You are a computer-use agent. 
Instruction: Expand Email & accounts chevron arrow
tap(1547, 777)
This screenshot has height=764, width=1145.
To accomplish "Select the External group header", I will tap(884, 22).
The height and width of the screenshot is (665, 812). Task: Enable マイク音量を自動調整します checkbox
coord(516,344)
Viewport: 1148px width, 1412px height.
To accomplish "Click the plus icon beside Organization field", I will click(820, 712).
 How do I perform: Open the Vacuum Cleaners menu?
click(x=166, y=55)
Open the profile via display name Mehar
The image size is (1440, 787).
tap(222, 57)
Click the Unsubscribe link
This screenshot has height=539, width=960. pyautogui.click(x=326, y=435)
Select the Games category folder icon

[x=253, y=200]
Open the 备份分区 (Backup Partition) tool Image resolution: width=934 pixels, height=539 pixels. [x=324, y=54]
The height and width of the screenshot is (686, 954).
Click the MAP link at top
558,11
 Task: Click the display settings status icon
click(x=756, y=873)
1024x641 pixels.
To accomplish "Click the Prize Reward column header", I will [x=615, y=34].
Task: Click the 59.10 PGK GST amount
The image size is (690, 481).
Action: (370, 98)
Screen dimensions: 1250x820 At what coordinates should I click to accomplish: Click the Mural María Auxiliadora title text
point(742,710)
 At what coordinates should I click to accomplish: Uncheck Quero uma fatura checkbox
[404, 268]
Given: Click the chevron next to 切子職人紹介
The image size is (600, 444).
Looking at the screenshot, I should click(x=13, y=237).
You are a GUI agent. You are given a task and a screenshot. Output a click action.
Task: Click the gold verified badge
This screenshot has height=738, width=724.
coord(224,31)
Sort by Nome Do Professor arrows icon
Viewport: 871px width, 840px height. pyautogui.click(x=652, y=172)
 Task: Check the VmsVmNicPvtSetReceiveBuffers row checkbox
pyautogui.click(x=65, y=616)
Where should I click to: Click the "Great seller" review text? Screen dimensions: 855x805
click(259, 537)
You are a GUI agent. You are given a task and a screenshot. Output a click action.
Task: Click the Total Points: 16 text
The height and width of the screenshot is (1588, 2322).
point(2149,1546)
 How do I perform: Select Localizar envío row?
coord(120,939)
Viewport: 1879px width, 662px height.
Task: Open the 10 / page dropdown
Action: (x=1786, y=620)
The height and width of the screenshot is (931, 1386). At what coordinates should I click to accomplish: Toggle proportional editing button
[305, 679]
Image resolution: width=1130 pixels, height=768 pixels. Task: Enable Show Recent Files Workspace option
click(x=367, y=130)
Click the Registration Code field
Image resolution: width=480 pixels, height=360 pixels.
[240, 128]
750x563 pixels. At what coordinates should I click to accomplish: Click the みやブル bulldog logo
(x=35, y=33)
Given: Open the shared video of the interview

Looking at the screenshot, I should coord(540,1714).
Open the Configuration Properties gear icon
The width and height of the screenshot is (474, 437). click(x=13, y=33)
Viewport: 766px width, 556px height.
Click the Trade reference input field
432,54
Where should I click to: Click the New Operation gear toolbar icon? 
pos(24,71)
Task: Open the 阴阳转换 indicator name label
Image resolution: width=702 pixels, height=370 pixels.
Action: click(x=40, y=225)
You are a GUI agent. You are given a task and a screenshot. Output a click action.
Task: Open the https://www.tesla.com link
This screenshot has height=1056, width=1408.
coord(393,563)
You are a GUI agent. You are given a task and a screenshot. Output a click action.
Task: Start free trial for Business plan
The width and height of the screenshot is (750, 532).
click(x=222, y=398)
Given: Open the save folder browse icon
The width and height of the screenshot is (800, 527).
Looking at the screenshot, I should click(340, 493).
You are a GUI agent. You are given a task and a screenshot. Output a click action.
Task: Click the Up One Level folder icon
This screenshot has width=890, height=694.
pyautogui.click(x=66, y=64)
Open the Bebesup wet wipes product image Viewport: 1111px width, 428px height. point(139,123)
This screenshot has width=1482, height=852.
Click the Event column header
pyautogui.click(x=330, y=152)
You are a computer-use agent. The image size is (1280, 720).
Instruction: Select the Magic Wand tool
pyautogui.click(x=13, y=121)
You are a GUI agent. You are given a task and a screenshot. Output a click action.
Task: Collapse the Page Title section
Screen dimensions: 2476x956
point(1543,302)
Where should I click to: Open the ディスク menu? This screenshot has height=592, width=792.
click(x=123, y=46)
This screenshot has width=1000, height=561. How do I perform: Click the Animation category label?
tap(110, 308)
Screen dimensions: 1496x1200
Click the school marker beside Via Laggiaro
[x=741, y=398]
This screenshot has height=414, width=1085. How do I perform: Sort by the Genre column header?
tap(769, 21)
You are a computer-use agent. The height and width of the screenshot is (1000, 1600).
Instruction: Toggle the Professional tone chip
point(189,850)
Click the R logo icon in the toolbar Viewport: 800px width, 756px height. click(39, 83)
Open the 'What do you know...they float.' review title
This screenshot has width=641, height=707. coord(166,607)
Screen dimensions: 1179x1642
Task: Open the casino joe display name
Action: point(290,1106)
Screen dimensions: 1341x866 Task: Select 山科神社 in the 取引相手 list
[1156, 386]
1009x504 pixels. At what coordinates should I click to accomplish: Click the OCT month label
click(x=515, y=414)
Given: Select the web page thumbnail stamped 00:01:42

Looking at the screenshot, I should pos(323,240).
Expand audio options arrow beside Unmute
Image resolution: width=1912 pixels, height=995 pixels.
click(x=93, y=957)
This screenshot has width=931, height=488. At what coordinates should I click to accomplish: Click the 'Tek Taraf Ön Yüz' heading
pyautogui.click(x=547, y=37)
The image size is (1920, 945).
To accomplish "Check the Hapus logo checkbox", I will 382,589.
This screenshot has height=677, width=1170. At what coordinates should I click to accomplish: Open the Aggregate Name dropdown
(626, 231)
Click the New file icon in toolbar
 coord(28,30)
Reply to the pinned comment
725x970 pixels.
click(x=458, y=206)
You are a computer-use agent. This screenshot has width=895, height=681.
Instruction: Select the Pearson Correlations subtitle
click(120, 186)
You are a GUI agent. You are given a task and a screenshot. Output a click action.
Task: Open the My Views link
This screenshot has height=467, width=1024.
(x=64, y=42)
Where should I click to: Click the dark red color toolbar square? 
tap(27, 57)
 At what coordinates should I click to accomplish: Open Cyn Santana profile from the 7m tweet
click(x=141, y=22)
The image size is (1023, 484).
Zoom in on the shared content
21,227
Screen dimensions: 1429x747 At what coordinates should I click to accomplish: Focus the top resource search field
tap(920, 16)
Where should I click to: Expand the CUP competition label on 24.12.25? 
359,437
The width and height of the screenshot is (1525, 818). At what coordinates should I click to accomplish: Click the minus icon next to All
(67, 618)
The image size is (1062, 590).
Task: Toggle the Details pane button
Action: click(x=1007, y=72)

□ □ □ □ □ □ □

## Work item:
Search the records above for "will" and copy every line that has it.

## Response:
To accomplish "Select the External group header", I will tap(884, 22).
To accomplish "Click the plus icon beside Organization field", I will click(820, 712).
To accomplish "Click the Prize Reward column header", I will [x=615, y=34].
To accomplish "Check the Hapus logo checkbox", I will 382,589.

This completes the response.